SKY plc SKY has made a strong start to the year with excellent profit growth in the first quarter despite a fall in the UK advertisng market and pressure on consumer spending. Like for like revenue grew by 5% and EBITDA by 11%. In fact whichever part of the business you look at, it has produced growth. Purchases of pay as you go sports and entertainment have risen by 12% and viewings of pay channels are up by 10%. Further growth is expected as the year progresses and the key target is now Europe.
Hays plc HAS produced another record quarterly net fee performance, with widespread growth throughout the group. Continental Europe, again led by Germany, and the rest of the World saw a rise of 13% and 13 additional countries had growth rates in excess of 10%. The UK and Ireland were again laggards with a mere 1%, the temp business being flat and negatively affected by tough market conditions in the public sector. There were also wide and unexplained regional variations in the UK with the South West and Wales up by 14% but the East of England showing a steep decline of 11%
W.H. Smith SMWH claims a strong performance across the group for the 21 weeks to 21st January, presumably hoping that nobody will go as far as reading the actual figures which show that High Street revenue actually fell by 4% and only travel revenue with a 10% increase, saved the day enabling Smiths to show a like for like sales increase of 1% and a total increase of 2%. As a result of the success of the travel division, the group expects that profit growth for the group as a whole will be slightly ahead of plan.
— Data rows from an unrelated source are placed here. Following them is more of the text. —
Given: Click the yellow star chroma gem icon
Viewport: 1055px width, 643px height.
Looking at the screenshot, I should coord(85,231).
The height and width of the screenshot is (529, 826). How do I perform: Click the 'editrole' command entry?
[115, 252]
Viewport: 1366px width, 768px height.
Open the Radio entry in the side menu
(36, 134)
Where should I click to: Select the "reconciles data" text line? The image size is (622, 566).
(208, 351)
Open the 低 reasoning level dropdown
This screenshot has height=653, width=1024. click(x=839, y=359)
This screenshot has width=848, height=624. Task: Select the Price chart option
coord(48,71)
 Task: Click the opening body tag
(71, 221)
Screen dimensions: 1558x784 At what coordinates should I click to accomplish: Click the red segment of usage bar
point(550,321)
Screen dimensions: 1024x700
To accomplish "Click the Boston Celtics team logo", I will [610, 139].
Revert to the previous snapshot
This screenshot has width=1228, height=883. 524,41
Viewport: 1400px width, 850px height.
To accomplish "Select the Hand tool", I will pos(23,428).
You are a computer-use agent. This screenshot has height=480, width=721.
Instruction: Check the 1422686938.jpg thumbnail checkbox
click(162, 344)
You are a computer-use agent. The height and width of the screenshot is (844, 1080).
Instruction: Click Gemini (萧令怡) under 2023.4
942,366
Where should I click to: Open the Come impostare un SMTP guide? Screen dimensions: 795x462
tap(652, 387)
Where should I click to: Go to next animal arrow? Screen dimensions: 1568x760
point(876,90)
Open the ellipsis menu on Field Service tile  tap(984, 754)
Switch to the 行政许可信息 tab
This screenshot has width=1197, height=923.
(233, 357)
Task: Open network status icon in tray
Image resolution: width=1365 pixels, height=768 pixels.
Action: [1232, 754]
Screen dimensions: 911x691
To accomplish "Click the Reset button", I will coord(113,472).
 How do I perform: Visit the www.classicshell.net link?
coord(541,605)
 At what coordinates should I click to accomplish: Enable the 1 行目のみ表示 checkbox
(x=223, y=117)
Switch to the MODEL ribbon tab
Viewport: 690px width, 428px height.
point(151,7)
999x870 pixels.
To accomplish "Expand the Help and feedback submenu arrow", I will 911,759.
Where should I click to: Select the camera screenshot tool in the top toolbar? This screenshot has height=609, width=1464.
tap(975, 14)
Restaurant Group RTN admits to a catalogue of management failures which led to a fall of 5.9% in 4th quarter trading which continued to be challenging and compares badly with a decline of 3.9% over the 53 weeks to1st January. The decline is to be countered by improving its proposition and its operating processes, building a better business and delivering an attentive and engaging service, One can only hope that the people who failed to cope with the problems in 2016 will be able to deal with them in 2017, The first half of which is expected to be difficult and no improvement showing until towards the end of the year.
Koovs KOOV is enjoying another year of excellent growth with sales for the 9 months to 31st December showing a rise of 101% and traffic, registered users and social media all up by 100%. The success of its premium party dress collection which sold out in record time, 59% of it within three days of launch has left the company excited about prospects for 2017
McCarthy & Stone MCS saw legal completions for the 20 weeks to the 20th January fall by 2% compared to the previous year as a result of a lower forward order book and a slight slowing in sales momentum since results were announced on the 15th November. Year to date reservations are currently running ahead and are expected to bring in an extra 5% revenue, due to price increases. Profit before tax for 2017 will be more than usually weighted towards the second half.
Staffline Group STAF is increasing its final dividend by 29% after a year of strong organic growth which saw a rise in revenue of 26%. Underlying profit before tax rose by 30% and undiluted earnings per share by 23%. The company’s success means that it has increased its market share “more than ever”.